┌────────

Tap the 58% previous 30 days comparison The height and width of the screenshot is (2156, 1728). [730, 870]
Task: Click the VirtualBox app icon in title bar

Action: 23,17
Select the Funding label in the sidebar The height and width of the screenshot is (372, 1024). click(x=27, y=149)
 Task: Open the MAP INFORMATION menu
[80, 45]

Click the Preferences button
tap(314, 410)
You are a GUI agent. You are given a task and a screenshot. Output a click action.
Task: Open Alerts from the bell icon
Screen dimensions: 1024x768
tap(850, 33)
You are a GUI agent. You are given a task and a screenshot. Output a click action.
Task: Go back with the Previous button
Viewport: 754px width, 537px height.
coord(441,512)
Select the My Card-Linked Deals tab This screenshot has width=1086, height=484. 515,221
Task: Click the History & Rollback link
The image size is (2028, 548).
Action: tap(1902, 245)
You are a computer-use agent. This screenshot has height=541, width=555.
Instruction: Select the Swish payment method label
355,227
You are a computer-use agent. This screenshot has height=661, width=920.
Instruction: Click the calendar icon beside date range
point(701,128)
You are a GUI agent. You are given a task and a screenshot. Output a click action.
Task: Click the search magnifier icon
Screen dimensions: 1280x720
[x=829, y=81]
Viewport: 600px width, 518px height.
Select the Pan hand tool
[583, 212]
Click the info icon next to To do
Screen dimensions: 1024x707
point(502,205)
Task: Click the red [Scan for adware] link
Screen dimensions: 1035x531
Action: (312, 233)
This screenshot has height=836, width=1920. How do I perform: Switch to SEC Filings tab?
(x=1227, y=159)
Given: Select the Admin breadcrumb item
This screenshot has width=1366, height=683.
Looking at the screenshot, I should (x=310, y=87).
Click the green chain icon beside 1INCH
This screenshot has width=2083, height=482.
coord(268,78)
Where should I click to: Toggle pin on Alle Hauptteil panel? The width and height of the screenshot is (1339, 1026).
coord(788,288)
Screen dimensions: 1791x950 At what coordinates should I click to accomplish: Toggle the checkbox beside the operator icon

└────────

:: What this task involves ::
The output should restate the data exactly, with no line missing.

:: Solution for this exercise ::
Tap the 58% previous 30 days comparison The height and width of the screenshot is (2156, 1728). [730, 870]
Task: Click the VirtualBox app icon in title bar

Action: 23,17
Select the Funding label in the sidebar The height and width of the screenshot is (372, 1024). click(x=27, y=149)
 Task: Open the MAP INFORMATION menu
[80, 45]

Click the Preferences button
tap(314, 410)
You are a GUI agent. You are given a task and a screenshot. Output a click action.
Task: Open Alerts from the bell icon
Screen dimensions: 1024x768
tap(850, 33)
You are a GUI agent. You are given a task and a screenshot. Output a click action.
Task: Go back with the Previous button
Viewport: 754px width, 537px height.
coord(441,512)
Select the My Card-Linked Deals tab This screenshot has width=1086, height=484. 515,221
Task: Click the History & Rollback link
The image size is (2028, 548).
Action: tap(1902, 245)
You are a computer-use agent. This screenshot has height=541, width=555.
Instruction: Select the Swish payment method label
355,227
You are a computer-use agent. This screenshot has height=661, width=920.
Instruction: Click the calendar icon beside date range
point(701,128)
You are a GUI agent. You are given a task and a screenshot. Output a click action.
Task: Click the search magnifier icon
Screen dimensions: 1280x720
[x=829, y=81]
Viewport: 600px width, 518px height.
Select the Pan hand tool
[583, 212]
Click the info icon next to To do
Screen dimensions: 1024x707
point(502,205)
Task: Click the red [Scan for adware] link
Screen dimensions: 1035x531
Action: (312, 233)
This screenshot has height=836, width=1920. How do I perform: Switch to SEC Filings tab?
(x=1227, y=159)
Given: Select the Admin breadcrumb item
This screenshot has width=1366, height=683.
Looking at the screenshot, I should (x=310, y=87).
Click the green chain icon beside 1INCH
This screenshot has width=2083, height=482.
coord(268,78)
Where should I click to: Toggle pin on Alle Hauptteil panel? The width and height of the screenshot is (1339, 1026).
coord(788,288)
Screen dimensions: 1791x950 At what coordinates should I click to accomplish: Toggle the checkbox beside the operator icon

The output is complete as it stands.